= TASK BRIEF =
Please copy exactly the part of the records below that opens with the line containing "At what coordinates should I click to accomplish: Confirm" and closes with the line containing "Given: Open the 민원증명 menu", leaving out any pictures.

= GIVEN DATA =
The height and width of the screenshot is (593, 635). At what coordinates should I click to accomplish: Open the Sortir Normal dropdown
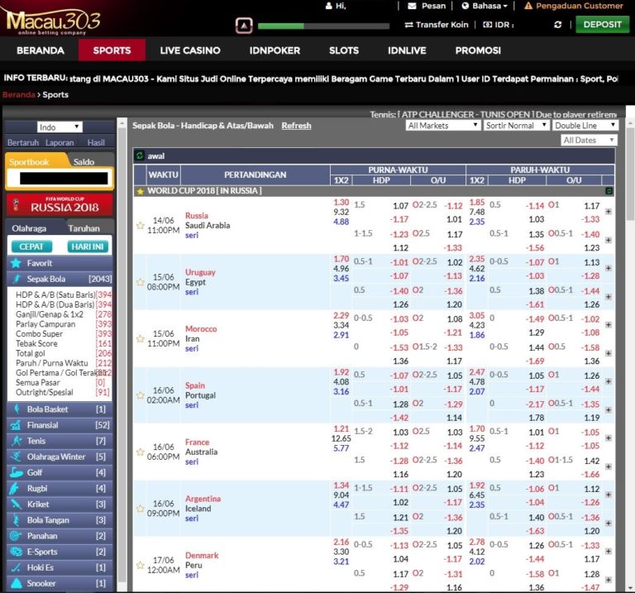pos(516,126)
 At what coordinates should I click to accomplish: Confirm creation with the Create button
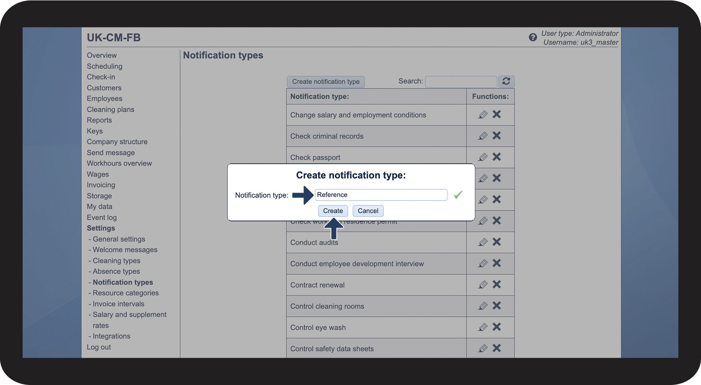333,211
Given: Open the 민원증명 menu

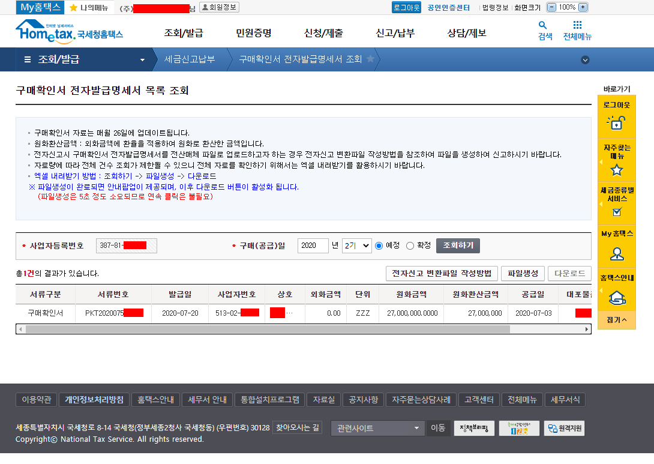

---

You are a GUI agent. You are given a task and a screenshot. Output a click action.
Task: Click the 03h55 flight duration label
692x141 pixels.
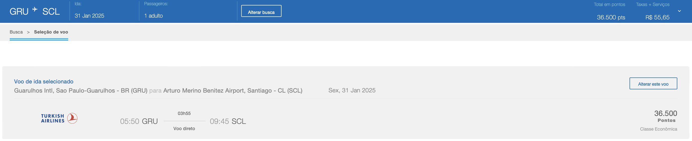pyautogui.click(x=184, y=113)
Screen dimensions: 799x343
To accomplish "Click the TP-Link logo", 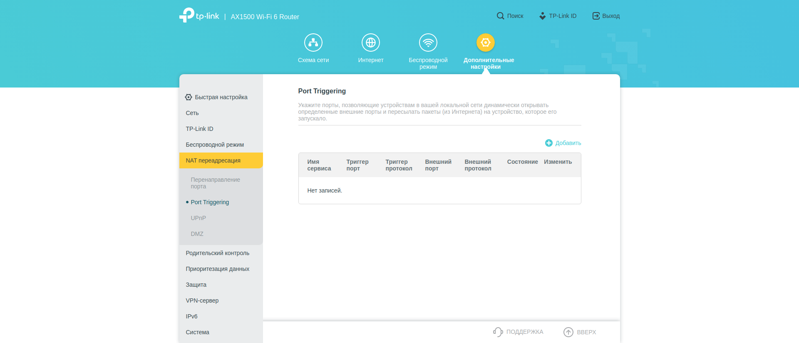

= RESULT =
 At what coordinates should I click to accomplish: Confirm creation with the Create button
333,211
Given: Open the 민원증명 menu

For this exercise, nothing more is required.